The vote, 55-45, was a setback in the effort to pass legislation this year to address excessive use of force and racial discrimination by the police, amid a groundswell of public sentiment in favor of overhauling law enforcement.
The Democratic-led House is set Thursday to pass its own sprawling legislation, but Senate Republican leaders have said they won’t take up that measure, setting the stage for a bitter stalemate on the issue.
Expressing their deep opposition to the bill, Democrats demanded Tuesday that Republicans negotiate a more expansive package that both parties could support, citing the opposition of dozens of civil rights groups to the measure as drafted and arguing that it was an unacceptable starting point for discussion.
Sen.

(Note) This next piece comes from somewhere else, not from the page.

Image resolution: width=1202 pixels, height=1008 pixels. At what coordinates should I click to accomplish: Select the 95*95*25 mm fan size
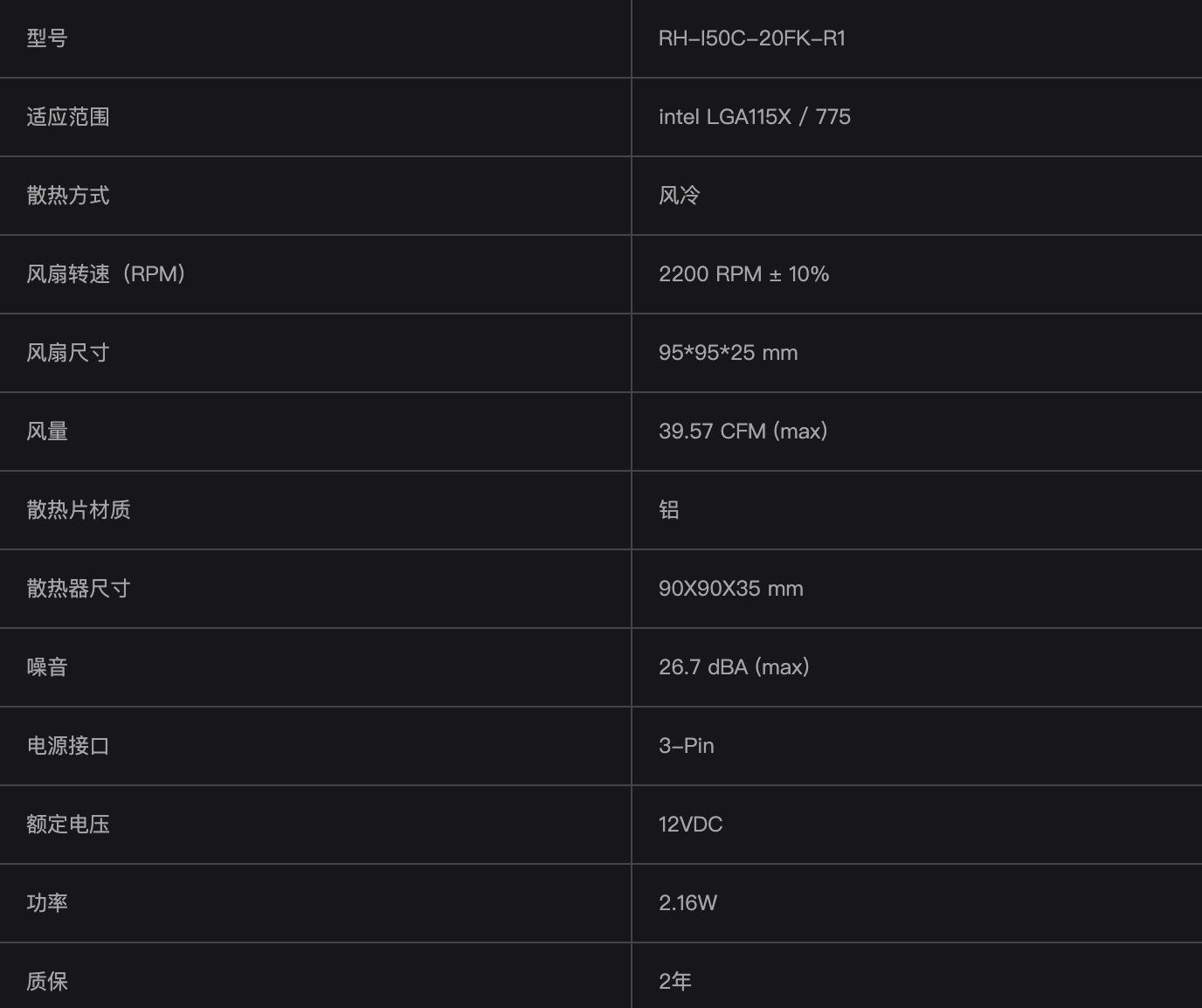728,353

Kamala Harris, D-Calif., said Democrats’ decision to block the bill was an effort “to not take crumbs on the table when there is a hunger that America has for real solutions to a very real problem.”
“This movement will not accept anything less than real, real substantial, substantive solutions, which are the solutions we have offered,” Harris said.
Republicans were livid at Democrats’ refusal to even allow the measure to reach the floor for a debate and accused them of deliberately sinking the bill for political purposes.
It would have needed 60 votes to advance in the Senate, where a three-fifths supermajority is necessary for most major action. But only two Democrats, Sens. Doug Jones of Alabama and Joe Manchin of West Virginia, as well as Sen. Angus King, I-Maine, joined Republicans in supporting moving it forward.
“If you don’t think we’re right, make it better. Don’t walk away,” Sen. Tim Scott of South Carolina, who spearheaded the legislation, said before the vote.